Situation	Recommended Pattern
Task is straightforward, one domain	Single Agent
Task has distinct phases in order	Sequential Agents
Task has independent subtasks	Parallel Agents
Quality is critical, refinement beats one-shot	Review & Critique
Tasks fall into distinct categories	Routing Agent
Need specialist on demand at runtime	Agent-as-a-Tool
Budget is tight, latency matters	Single or Sequential
Building a platform with many task types	Router + Agent-as-a-Tool

Review & Discussion

You are building a customer support system. Which patterns would you combine, and why? Draw the architecture.
A junior developer suggests making every agent a Review & Critique loop. What is the valid concern behind this, and what is the counterargument?
The Router Agent pattern requires accurate classification. How would you evaluate whether your router is accurate enough for production?
Agent-as-a-Tool gives agents flexibility but makes debugging harder. What tracing would you add to make it auditable?

Coding Lab

Lab: Build a Multi-Pattern Research Pipeline

Combine Routing Agent, Parallel Agents, and Review & Critique into a research pipeline.

Setup

pip install anthropic python-dotenv tiktoken

Part 1 — Routing Agent

Create agents/router.py. Implement a Router class with three routes: technical, research, legal. Each route has a domain-specific agent with its own tools. The router classifies the query and dispatches to the correct specialist.

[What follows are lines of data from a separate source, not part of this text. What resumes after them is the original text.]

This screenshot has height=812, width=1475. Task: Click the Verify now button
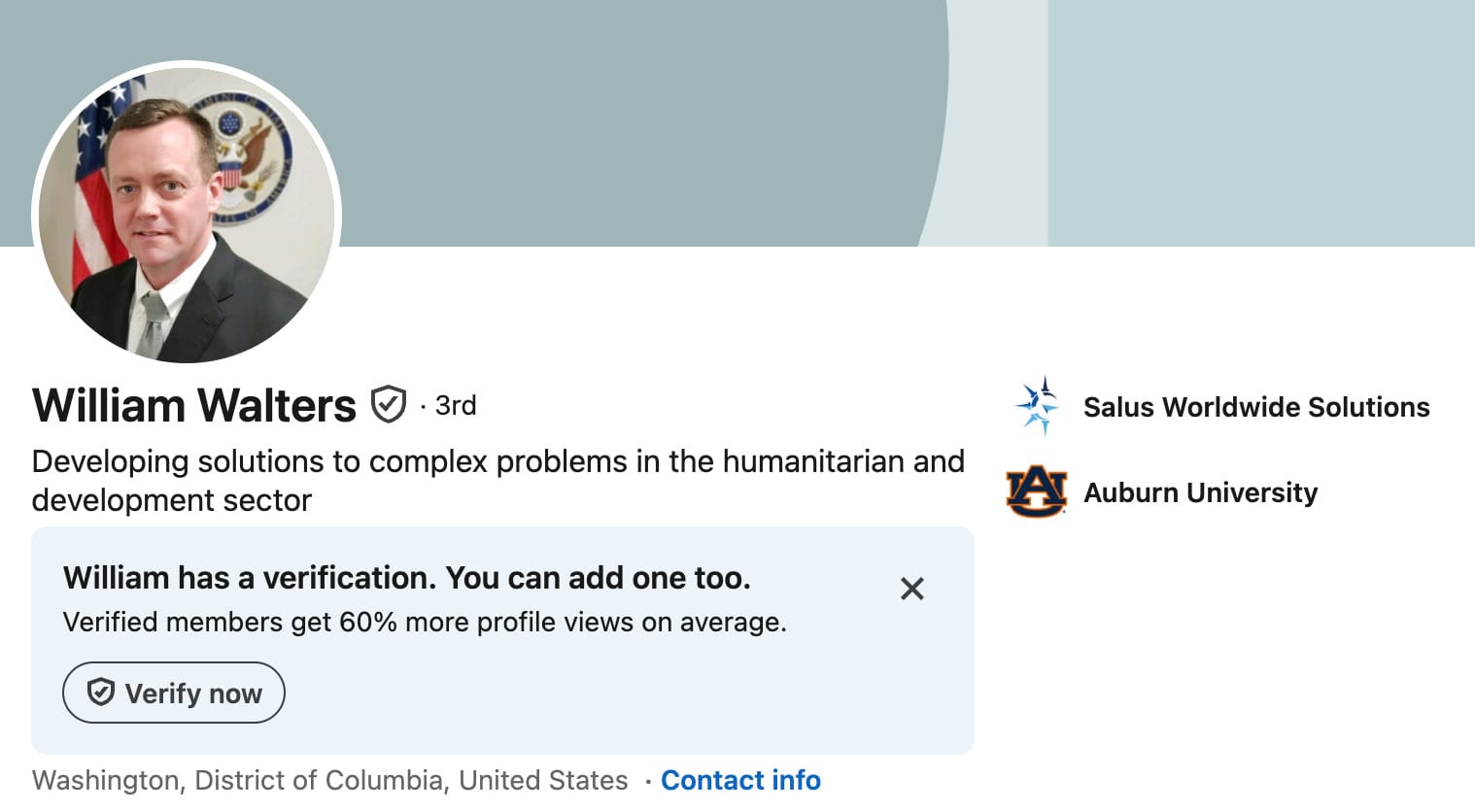[174, 693]
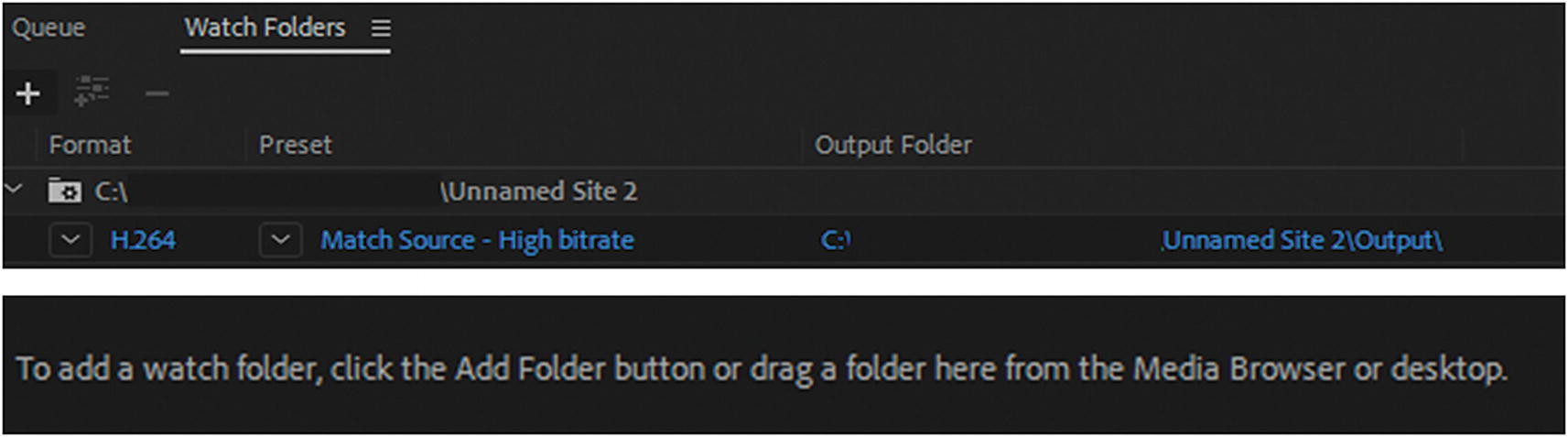Click the Match Source - High bitrate preset
The height and width of the screenshot is (437, 1568).
coord(477,240)
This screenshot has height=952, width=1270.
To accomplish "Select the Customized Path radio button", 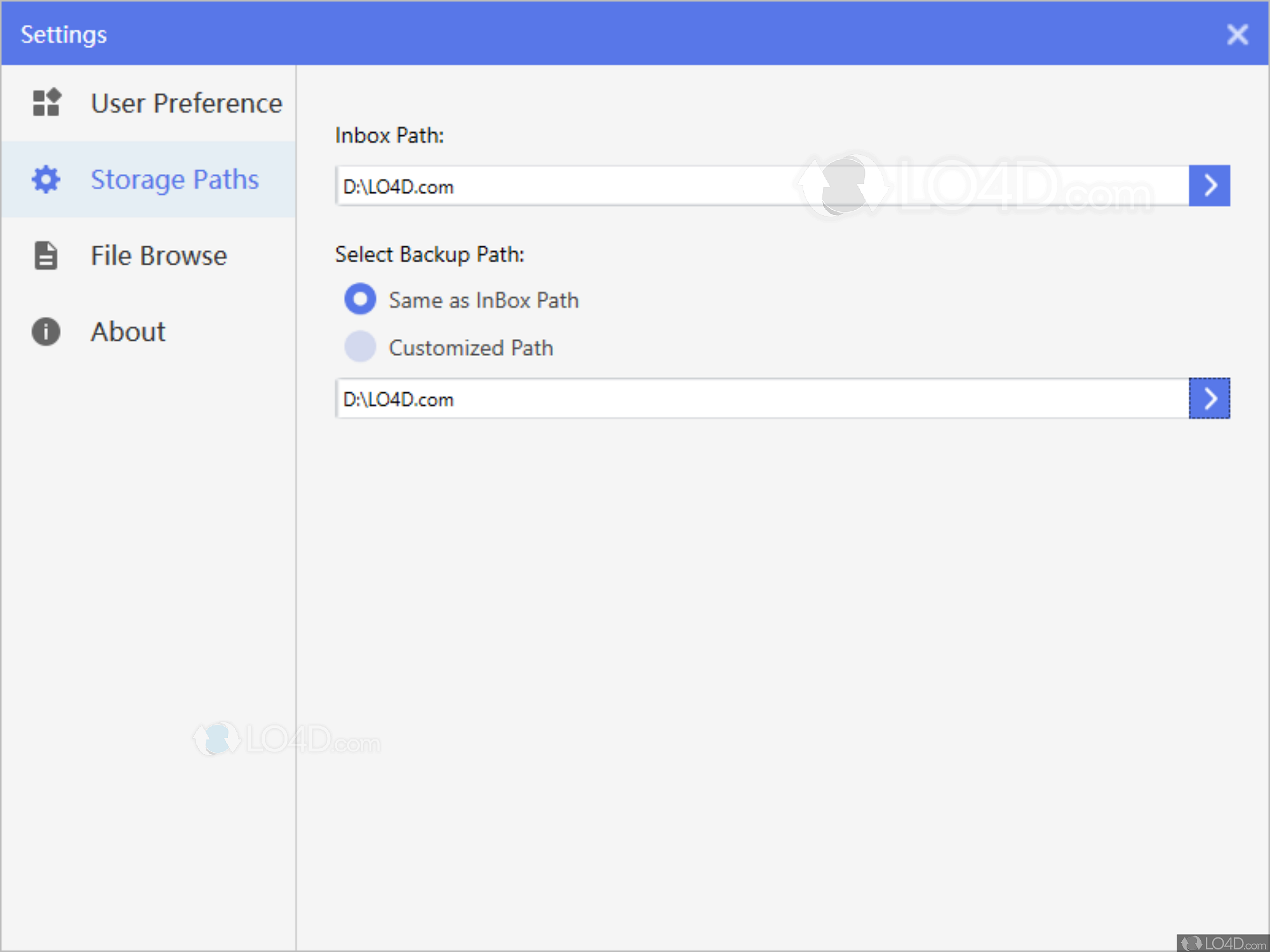I will point(360,347).
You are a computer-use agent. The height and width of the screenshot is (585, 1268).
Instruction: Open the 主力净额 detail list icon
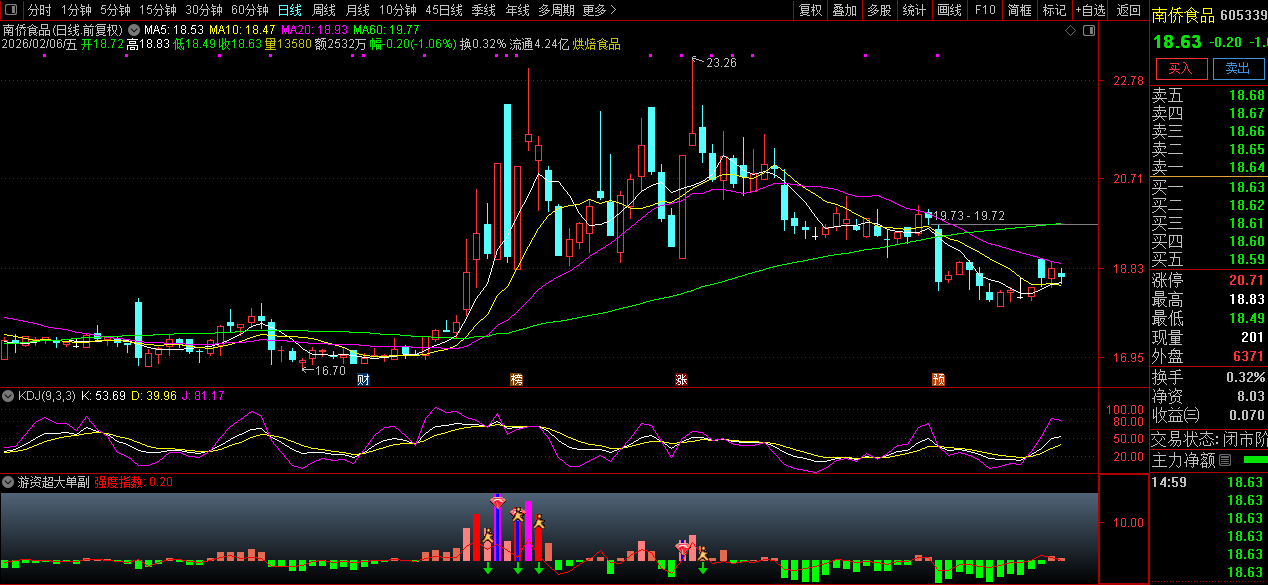pos(1226,460)
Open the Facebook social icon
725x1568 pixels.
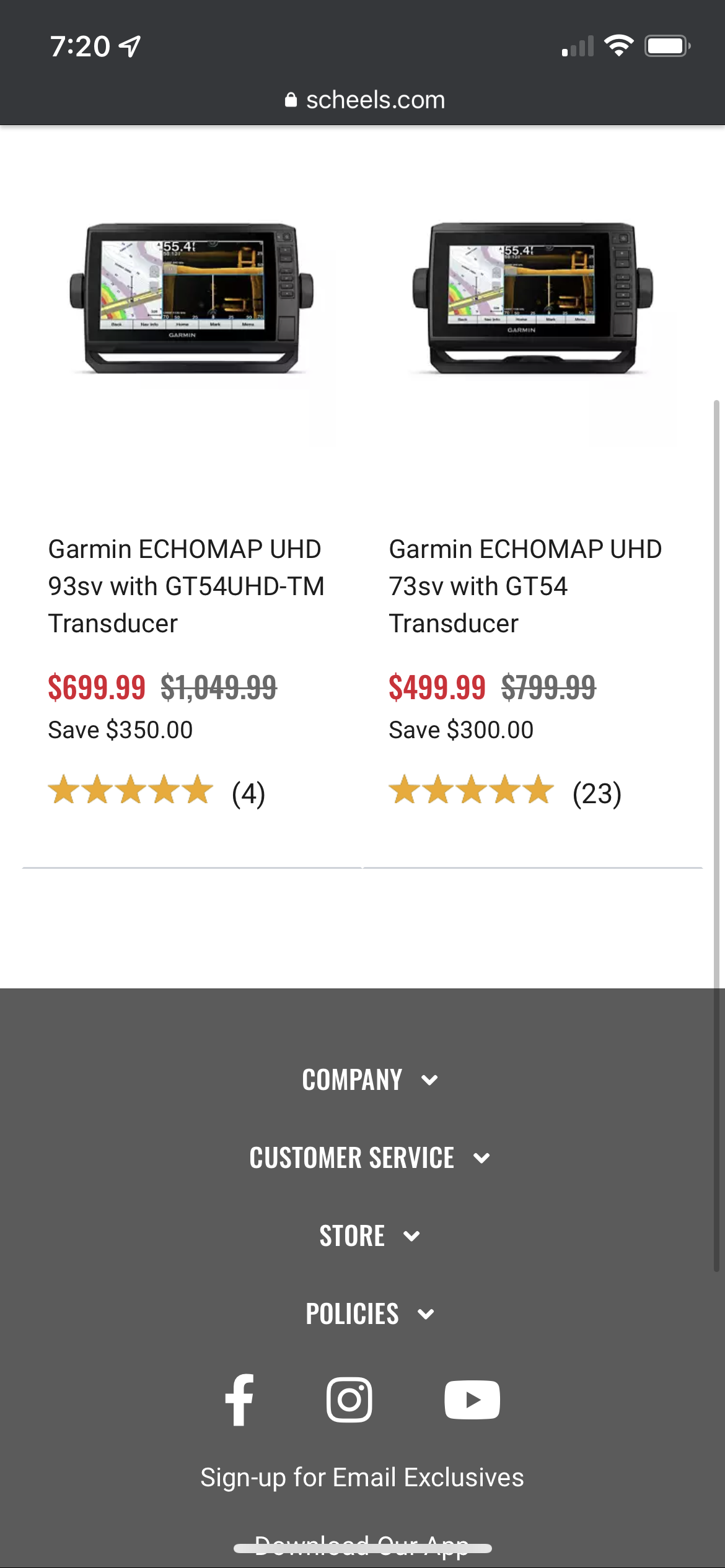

Part 2 — Parallel Specialist Investigation

Create agents/specialists.py. Implement three specialists: TechnicalResearcher, LegalResearcher, GeneralResearcher. Each uses tiktoken to count tokens. Each returns {findings, sources, confidence}.

Part 3 — Review & Critique Loop

Create agents/reviewer.py. Implement a Critic agent that reviews specialist outputs for accuracy and completeness. Implement a ReviewLoop class that runs up to 2 revision rounds and produces a final confidence score.

Part 4 — Combine into Pipeline

class ResearchPipeline:
    def __init__(self):
        self.router = Router()
        self.reviewer = ReviewLoop()

    def run(self, query: str, route: str = None) -> dict:
        route = route or self.router.classify(query)
        specialists = self.router.get_specialists(route)
        results = ParallelAgents(specialists).run(query)
        findings = self.reviewer.run(results, query)
        return {"route": route, "findings": findings, "specialists_used": [s.__class__.__name__ for s in specialists]}

Part 5 — Eval

Run the pipeline on 5 test queries: one clearly technical, one clearly legal, one general research, one ambiguous, one requiring multiple specialists. Measure routing accuracy, revision rounds, and final confidence score.

Reflection Questions

Which pattern was hardest to implement, and why?
How would you add a human checkpoint to this pipeline?
What would make this pipeline production-ready for a real company?

Agentic design patterns are vocabulary for building AI systems. Know them all, combine them freely, and choose based on the problem — not the pattern that sounds most impressive.